На четвертую ночь местность, над которой пролетал Лунг, стала более гористой, как и обещал профессор. Под ними в лунном свете лежали дикие скалы. Земля похожа была на смятое серое покрывало. Утесы вздымались все выше и выше, некоторые словно кололи небо острыми вершинами. Бен с изумлением глядел сверху на города, лепившиеся к их склонам. Их стены устремлялись навстречу лунному свету тысячей светлых кирпичных зубцов.
— Как в "Тысяче и одной ночи", — пробормотал он.
— Как в чем? — переспросила Серношерстка.
— Как в "Тысяче и одной ночи", — повторил Бен. — Это сказки, понимаешь? Много-много сказок. О коврах-самолетах и всяком таком. И джинны там тоже попадаются.
— Ага, — буркнула Серношерстка. Ей надоели скалы и песок. У нее болели глаза от серого, желтого и коричневого. Она хотела увидеть деревья, услышать шорох листвы на ветру вместо стрекота сверчков, непрестанно звучавшего у нее в ушах. Лунг уже два раза приземлялся по ее настоянию у дорожного указателя — но это оказывалась не та дорога. Бен говорил ей это с самого начала, совал ей под нос карту, но нетерпение делало ее невменяемой.
— Ну, значит, следующая, — сказала она. — Следующая уж точно наша развилка, правда?
— Да, следующая уж точно, — сказал Бен и вдруг взволнованно наклонился вниз. — Смотри! Там, внизу, видишь?
Темные склоны гор вдоль дороги блестели в лунном свете ярче, чем море.
— Только не это! — простонала Серношерстка. — Это они. Совершенно точно.
— Кто? — Бен так сильно наклонился вперед, что чуть не скатился со спины Лунга. — Кто, Серношерстка?
— Эльфы! — Серношерстка принялась дергать ремни. — Лунг! — закричала она. — Лунг, поднимайся выше! Скорее!
Дракон удивленно обернулся, замедляя лет:
— Что случилось?
— Эльфы! — крикнула Серношерстка. — Ты только посмотри! Они тут кишмя кишат!
Дракон тут же взмыл ввысь сильными ударами крыльев.
— Не надо! — воскликнул Бен. — Давайте полетим пониже! Мне так хочется посмотреть на них поближе!
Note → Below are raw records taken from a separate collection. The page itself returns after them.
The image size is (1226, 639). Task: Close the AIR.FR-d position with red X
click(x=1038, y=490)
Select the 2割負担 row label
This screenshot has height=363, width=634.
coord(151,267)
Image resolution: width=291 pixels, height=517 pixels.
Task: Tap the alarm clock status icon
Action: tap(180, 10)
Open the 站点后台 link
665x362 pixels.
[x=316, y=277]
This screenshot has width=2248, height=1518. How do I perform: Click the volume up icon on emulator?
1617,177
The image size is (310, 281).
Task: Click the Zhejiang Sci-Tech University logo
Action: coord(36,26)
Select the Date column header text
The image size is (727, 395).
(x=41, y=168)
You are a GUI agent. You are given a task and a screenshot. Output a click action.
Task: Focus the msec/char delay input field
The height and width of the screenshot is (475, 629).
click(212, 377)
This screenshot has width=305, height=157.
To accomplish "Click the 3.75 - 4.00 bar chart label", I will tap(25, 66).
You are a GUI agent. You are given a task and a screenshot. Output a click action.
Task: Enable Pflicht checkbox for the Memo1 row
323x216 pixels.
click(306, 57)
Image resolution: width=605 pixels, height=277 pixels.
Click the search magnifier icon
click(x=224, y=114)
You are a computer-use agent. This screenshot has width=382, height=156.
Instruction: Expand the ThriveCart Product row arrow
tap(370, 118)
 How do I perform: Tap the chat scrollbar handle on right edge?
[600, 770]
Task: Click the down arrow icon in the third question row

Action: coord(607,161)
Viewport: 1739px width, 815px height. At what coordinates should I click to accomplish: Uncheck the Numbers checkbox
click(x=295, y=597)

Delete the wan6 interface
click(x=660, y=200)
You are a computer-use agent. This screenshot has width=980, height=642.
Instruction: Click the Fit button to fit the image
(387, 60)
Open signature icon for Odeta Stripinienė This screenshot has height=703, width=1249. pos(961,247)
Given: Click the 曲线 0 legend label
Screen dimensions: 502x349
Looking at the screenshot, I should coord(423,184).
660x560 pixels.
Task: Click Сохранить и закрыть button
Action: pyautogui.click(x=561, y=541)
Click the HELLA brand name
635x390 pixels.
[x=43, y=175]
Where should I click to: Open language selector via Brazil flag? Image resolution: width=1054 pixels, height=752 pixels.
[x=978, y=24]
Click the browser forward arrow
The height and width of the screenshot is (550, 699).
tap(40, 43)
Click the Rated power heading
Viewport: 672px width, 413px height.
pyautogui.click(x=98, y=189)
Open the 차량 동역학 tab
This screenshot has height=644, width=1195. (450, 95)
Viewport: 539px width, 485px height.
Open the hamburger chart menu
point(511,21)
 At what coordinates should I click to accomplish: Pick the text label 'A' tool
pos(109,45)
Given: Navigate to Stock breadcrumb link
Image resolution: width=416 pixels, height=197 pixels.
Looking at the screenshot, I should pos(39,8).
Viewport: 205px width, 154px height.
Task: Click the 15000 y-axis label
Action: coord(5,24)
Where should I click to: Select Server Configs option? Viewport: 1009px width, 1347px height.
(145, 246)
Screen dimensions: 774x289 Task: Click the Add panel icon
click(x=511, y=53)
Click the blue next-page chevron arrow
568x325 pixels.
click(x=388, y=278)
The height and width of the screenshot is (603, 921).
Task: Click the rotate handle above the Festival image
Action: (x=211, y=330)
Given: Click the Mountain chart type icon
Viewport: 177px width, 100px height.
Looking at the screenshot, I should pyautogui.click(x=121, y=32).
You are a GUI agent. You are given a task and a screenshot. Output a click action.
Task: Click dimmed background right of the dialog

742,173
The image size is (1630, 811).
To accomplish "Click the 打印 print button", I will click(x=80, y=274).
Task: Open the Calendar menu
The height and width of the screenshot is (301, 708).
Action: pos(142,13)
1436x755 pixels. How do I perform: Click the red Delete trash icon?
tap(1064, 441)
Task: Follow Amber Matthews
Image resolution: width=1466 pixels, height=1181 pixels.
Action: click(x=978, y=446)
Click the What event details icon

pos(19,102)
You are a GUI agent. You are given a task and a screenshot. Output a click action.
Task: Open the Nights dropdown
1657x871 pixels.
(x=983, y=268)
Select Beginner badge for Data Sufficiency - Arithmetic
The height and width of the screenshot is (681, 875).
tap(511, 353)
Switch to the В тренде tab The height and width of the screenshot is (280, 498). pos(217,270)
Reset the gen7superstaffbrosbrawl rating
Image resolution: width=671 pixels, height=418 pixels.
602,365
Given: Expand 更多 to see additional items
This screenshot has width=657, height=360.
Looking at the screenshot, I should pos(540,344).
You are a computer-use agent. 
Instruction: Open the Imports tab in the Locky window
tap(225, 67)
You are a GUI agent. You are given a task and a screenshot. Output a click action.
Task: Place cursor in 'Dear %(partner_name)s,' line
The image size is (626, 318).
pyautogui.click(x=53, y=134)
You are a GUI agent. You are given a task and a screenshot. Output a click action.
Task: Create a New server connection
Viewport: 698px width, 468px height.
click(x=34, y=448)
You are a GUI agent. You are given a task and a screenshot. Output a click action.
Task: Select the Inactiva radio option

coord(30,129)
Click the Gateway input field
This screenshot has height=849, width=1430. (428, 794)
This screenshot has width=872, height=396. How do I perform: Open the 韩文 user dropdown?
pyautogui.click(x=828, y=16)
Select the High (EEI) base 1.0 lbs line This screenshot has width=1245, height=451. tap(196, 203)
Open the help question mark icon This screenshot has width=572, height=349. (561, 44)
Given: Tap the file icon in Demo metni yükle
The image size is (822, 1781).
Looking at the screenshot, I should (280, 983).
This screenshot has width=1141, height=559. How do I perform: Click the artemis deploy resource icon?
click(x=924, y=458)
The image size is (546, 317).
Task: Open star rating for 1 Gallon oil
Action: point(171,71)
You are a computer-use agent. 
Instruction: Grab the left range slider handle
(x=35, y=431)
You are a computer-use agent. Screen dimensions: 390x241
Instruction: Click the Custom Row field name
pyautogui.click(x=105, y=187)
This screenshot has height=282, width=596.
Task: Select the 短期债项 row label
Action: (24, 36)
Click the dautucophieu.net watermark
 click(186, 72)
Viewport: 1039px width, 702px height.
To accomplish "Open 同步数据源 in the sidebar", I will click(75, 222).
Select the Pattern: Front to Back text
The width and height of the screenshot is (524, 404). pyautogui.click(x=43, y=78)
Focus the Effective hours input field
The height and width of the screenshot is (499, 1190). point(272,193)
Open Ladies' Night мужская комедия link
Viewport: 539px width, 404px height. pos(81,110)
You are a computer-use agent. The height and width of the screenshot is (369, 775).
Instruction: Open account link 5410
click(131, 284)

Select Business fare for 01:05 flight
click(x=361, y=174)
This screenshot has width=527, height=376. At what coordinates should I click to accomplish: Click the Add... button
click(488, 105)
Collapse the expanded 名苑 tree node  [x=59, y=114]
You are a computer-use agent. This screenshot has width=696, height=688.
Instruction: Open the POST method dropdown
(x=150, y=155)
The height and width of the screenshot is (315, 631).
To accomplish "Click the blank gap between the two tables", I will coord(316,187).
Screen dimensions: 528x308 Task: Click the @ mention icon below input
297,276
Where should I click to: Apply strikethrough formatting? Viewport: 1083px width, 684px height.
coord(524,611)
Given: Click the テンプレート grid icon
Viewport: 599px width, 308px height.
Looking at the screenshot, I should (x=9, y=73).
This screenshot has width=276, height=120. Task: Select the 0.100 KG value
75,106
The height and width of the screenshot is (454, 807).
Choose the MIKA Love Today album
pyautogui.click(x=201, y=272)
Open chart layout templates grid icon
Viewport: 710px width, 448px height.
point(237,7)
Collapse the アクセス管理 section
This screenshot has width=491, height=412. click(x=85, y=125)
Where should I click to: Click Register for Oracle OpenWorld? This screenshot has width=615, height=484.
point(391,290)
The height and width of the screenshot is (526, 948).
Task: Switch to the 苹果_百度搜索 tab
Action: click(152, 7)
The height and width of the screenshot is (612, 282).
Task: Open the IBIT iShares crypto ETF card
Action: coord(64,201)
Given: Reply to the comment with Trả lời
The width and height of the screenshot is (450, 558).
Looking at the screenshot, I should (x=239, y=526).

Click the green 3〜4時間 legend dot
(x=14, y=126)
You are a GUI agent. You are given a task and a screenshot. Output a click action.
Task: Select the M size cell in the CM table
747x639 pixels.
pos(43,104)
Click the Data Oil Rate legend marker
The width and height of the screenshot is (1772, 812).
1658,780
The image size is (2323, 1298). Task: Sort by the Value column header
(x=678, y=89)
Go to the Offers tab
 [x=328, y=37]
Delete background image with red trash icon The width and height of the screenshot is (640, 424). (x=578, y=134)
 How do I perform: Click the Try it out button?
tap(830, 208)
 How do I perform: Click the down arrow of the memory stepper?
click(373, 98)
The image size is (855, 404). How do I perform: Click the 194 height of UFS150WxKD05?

— Ты что, с ума сошел? — Серношерстка только головой покачала на непроходимую человеческую глупость. — Об этом даже речи быть не может! А вдруг у них с собой любовные стрелы, так что ты, глупый человеческий детеныш, тут же влюбишься в первую пролетевшую ворону? Нет, нет и нет!
— Это редкий случай, когда Серношерстка права, юный господин, — согласился с ней Мухоножка. Он сидел у Бена под курткой, только голова торчала между пуговиц. — Хорошо бы, они нас не заметили.